Re: Feature branch launched: deheader
On Sun, 5 Dec 2010 15:28:00 +0100, Kinkie gkin...@gmail.com wrote: Hi all, Eric Raymond recently released a tool named deheader (http://www.catb.org/esr/deheader/) which goes through c/c++ project looking for unneeded includes. It does so by trying to compile each source file after removing one #include statement at a time, and seeing if it builds. I tried it on squid, and the result was unexpected: it seems that the c++ sources for squid contain up to 915 unneeded #include directives (on an Ubuntu box, with all build options enabled). The estimate is of course not realistic, as it can't account for other platforms or feature-includes, but it is still worth a check IMVHO. I've opened a feature-branch for the purpose at lp:~kinkie/squid/deheader with a first round of de-headerization. Thoughts? Comments? Auditing your first batch commit... Disconnecting .cc from squid.h is fine under the current content of that file. However when it is removed config.h always needs to be added in its place. You will get false success results if they are both missing. Particularly in the optional code as they are the only source of USE_* and HAVE_* definition.

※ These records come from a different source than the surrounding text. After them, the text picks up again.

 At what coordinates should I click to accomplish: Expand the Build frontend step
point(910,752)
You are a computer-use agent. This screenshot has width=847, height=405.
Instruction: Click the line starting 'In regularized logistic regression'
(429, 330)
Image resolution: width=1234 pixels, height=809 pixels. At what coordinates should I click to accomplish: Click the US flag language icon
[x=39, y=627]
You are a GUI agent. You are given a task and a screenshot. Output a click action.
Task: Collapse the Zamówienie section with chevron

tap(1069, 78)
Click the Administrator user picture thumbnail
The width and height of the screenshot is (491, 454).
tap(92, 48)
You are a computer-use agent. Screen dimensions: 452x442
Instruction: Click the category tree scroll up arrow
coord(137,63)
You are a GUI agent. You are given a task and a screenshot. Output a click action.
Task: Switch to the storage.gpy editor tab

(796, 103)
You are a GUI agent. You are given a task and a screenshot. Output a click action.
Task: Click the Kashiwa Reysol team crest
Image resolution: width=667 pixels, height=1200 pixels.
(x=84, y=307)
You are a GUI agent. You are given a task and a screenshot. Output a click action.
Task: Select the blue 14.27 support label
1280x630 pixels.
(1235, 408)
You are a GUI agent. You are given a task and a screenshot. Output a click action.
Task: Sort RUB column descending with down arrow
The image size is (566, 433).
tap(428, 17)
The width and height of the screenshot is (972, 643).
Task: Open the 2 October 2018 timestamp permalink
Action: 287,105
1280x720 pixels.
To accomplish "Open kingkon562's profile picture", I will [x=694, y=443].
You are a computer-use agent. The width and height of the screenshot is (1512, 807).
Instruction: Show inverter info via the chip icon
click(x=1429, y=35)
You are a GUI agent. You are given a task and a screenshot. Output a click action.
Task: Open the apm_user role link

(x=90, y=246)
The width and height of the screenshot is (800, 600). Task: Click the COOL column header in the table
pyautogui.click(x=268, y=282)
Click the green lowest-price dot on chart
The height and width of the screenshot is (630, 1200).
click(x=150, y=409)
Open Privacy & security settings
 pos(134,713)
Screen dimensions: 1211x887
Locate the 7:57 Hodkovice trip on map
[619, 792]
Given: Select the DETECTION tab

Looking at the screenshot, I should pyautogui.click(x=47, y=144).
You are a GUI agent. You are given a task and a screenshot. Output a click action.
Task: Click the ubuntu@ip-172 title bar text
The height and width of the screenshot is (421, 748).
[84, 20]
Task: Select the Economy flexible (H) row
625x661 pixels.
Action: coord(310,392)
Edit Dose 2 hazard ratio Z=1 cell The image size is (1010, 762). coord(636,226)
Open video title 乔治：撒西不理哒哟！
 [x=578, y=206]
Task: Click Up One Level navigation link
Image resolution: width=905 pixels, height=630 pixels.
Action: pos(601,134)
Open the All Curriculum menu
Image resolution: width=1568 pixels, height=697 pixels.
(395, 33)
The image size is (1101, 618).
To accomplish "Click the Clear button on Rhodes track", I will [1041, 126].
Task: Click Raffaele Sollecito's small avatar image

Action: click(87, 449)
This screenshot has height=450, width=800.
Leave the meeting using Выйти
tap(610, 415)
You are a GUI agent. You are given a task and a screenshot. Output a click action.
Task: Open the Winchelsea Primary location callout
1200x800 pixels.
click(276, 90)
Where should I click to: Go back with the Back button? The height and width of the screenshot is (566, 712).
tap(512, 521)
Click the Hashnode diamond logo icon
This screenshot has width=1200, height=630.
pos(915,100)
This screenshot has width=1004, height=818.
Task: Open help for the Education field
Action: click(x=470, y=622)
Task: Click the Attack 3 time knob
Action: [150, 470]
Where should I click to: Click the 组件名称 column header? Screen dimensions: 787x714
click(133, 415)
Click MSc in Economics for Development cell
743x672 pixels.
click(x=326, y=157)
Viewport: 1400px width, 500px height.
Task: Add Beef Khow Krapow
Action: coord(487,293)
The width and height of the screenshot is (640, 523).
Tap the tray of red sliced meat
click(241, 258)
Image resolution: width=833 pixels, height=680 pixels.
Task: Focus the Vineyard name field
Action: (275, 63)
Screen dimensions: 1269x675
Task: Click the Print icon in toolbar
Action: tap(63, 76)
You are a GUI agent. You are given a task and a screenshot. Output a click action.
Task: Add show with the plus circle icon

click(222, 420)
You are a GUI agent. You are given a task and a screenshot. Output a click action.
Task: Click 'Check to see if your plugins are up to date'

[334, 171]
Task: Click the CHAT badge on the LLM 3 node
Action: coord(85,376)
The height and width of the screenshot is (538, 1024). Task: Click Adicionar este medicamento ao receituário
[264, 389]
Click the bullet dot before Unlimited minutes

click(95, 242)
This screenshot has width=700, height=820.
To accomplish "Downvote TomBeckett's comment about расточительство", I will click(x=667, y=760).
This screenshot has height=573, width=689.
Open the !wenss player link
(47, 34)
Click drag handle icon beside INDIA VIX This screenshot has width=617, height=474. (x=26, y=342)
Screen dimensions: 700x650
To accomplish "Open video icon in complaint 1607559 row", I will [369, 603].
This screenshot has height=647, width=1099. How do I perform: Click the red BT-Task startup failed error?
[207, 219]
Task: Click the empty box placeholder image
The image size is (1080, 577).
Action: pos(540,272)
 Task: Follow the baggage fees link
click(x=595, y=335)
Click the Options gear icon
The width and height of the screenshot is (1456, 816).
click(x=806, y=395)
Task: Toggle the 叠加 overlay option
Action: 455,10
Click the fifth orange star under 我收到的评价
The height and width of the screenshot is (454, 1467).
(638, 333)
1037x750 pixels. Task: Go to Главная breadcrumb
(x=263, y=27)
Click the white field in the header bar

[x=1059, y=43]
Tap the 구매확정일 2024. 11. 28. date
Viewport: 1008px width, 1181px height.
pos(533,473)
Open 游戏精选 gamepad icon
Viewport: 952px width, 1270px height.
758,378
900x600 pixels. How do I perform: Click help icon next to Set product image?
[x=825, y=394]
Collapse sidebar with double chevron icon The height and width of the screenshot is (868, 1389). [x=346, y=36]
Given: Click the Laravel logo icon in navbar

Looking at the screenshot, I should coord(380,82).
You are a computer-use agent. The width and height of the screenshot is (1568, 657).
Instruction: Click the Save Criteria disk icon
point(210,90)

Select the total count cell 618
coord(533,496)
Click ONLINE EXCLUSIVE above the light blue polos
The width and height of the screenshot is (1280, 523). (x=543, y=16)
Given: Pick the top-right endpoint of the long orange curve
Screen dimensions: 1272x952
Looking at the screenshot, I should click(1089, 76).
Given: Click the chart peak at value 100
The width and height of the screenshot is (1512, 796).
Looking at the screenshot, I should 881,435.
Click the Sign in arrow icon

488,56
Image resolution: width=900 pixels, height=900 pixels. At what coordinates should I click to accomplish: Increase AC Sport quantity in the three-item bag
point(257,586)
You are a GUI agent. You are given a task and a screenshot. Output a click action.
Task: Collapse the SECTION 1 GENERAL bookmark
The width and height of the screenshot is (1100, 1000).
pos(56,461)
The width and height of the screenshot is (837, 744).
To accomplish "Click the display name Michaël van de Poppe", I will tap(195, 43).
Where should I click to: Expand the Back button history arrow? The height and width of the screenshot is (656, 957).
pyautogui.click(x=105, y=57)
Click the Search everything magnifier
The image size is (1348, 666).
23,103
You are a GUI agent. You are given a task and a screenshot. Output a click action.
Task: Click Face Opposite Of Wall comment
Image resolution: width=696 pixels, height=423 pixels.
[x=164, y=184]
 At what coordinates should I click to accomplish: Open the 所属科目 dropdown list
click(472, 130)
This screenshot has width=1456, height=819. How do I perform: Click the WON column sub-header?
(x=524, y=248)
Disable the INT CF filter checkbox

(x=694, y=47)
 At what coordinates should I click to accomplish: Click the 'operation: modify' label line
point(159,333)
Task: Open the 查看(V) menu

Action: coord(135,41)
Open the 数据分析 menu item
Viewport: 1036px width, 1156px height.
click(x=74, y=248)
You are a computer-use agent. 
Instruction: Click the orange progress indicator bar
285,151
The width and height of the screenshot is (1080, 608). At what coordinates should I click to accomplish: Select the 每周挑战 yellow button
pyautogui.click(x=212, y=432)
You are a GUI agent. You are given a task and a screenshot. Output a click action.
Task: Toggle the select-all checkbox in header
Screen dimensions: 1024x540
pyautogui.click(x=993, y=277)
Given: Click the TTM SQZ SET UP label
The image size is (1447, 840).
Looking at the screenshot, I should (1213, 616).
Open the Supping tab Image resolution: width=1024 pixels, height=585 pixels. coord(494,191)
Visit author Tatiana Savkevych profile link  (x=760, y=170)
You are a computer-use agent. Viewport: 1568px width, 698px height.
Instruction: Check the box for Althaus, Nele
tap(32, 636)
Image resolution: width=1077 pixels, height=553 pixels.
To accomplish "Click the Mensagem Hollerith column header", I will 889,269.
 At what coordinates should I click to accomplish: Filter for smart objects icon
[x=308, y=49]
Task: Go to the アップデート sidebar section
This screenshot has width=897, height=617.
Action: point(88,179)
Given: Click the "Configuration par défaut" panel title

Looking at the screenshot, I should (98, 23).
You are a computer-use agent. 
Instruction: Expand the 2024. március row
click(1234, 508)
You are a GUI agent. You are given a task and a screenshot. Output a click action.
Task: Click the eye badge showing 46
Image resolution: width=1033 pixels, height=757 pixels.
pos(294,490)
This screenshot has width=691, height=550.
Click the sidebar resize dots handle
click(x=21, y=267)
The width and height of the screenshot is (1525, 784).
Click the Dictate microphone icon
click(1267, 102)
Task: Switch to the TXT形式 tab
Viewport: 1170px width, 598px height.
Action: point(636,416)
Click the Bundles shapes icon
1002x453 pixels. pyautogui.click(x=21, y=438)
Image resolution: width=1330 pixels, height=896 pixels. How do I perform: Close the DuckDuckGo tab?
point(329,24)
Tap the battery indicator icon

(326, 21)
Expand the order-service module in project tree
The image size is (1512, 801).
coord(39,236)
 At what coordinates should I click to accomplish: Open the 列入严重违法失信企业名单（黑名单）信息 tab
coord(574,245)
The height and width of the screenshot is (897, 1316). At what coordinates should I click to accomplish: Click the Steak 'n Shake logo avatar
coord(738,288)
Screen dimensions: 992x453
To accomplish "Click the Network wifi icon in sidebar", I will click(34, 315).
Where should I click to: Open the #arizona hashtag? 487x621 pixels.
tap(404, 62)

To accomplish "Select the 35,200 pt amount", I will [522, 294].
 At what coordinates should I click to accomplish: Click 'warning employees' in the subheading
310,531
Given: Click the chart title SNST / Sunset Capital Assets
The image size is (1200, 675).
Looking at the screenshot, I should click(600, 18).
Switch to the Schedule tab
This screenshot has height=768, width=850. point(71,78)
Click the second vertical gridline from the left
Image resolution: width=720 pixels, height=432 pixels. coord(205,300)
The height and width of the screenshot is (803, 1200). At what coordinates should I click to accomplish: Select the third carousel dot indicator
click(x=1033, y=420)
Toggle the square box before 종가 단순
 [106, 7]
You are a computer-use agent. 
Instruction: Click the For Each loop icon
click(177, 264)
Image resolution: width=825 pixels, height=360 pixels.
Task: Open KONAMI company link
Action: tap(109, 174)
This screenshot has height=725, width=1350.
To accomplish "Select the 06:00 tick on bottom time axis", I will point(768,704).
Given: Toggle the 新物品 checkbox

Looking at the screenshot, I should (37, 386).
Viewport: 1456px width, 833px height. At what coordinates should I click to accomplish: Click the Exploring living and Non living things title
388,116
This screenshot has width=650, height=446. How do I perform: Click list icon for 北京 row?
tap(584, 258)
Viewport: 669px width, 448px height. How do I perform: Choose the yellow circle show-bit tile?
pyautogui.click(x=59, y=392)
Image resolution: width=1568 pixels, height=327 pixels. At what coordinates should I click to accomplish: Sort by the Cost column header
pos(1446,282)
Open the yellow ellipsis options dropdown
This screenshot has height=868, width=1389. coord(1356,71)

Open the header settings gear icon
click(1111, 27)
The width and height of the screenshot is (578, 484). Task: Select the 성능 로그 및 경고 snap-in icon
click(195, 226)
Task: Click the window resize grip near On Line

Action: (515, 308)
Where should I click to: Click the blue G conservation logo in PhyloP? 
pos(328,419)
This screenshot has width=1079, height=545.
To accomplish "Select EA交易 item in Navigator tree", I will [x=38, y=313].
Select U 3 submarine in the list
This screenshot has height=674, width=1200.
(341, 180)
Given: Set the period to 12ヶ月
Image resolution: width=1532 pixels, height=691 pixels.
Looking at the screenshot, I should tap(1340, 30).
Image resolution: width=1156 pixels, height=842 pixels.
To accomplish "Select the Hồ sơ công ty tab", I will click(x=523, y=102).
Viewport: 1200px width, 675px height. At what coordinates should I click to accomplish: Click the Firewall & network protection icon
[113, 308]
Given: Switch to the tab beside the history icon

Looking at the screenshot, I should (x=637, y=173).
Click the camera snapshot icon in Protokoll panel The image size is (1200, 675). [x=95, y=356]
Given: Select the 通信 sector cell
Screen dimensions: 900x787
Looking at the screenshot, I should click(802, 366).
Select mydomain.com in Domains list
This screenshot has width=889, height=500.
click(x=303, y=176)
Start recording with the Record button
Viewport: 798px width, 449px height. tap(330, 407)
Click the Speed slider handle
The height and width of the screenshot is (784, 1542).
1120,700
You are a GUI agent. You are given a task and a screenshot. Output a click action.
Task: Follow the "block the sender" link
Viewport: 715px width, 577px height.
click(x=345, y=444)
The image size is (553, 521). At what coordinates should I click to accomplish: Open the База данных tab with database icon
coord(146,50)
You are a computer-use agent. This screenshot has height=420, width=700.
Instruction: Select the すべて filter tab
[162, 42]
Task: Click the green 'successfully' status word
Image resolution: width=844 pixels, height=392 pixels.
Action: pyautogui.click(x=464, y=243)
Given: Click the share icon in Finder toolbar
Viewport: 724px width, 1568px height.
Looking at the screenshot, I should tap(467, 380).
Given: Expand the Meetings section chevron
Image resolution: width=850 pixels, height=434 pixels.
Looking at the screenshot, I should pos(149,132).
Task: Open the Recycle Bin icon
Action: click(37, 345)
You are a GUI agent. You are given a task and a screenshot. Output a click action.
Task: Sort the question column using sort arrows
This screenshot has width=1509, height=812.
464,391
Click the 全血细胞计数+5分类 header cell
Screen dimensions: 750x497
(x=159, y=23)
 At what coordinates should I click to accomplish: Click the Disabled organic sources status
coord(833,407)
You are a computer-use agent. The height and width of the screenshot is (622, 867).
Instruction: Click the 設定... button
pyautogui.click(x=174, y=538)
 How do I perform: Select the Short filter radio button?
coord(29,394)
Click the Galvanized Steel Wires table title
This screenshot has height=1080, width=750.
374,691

Amos
Re: Feature branch launched: deheader
On 12/05/2010 07:59 PM, Amos Jeffries wrote: On Sun, 5 Dec 2010 15:28:00 +0100, Kinkiegkin...@gmail.com wrote: Hi all, Eric Raymond recently released a tool named deheader (http://www.catb.org/esr/deheader/) which goes through c/c++ project looking for unneeded includes. It does so by trying to compile each source file after removing one #include statement at a time, and seeing if it builds. I tried it on squid, and the result was unexpected: it seems that the c++ sources for squid contain up to 915 unneeded #include directives (on an Ubuntu box, with all build options enabled). The estimate is of course not realistic, as it can't account for other platforms or feature-includes, but it is still worth a check IMVHO. I've opened a feature-branch for the purpose at lp:~kinkie/squid/deheader with a first round of de-headerization. Thoughts? Comments? Auditing your first batch commit... Disconnecting .cc from squid.h is fine under the current content of that file. However when it is removed config.h always needs to be added in its place. You will get false success results if they are both missing. Particularly in the optional code as they are the only source of USE_* and HAVE_* definition. Perhaps there is a way to tell deheader to assume that squid.h and/or config.h should always be there? We can fix them manually if needed. Alex.